Agricultural reactive nitrogen emissions of NOX, N2O and NH3 are expected to increase in the future with an intensification and expansion of agriculture. Climate change is expected to further augment these increases. A further enhancement in the future impact of these reactive nitrogen emissions is expected due to future reductions in sulfate and NOX emissions through environmental legislation. For example, the global burden of accumulation mode nitrate aerosols in 2100 is predicted to be 2.6 times the present day burden due to increased future ammonia emissions. Despite its importance and societal relevance the representation of emissions of reactive nitrogen from agricultural processes has been treated in such a rudimentary manner in Earth System Models that the resulting impacts are highly uncertain. Specifically: (1) ammonia emissions from agriculture are generally crudely estimated with no explicit climate dependence or even seasonal variation; (2) emissions of NOX and N2O from agriculture are generally not considered or are considered very simplistically; (3) the emissions and deposition of reactive nitrogen are treated separately and thus are not treated as a coupled process; and (4) explicit organic and synthetic fertilizer application and manure generation are not explicitly tied to the biogeochemical cycling of nitrogen and its impact on the carbon cycle..

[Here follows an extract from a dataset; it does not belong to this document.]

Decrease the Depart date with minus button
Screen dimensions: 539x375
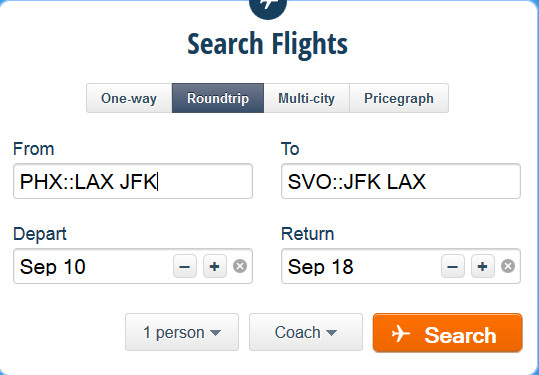point(185,266)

The overall question we seek to answer through the proposed research is: What are the climate and air-quality impacts of agricultural practices on the nitrogen cycle and how will these change with climate, with changes in agricultural practices and with increases in food demand? We intend to address this through the following tasks: Add reactive nitrogen cycling into the ACME model through explicit modeling of agricultural practices of fertilizer and manure management; couple the resultant emissions of NOX, N2O and NH3 from agricultural practices to the atmospheric model; evaluate the resultant emissions and atmospheric concentration and distribution of reactive nitrogen species; simulate the resultant impact of agriculture on air quality and climate for current and future conditions under a number of different scenarios and agricultural management practices.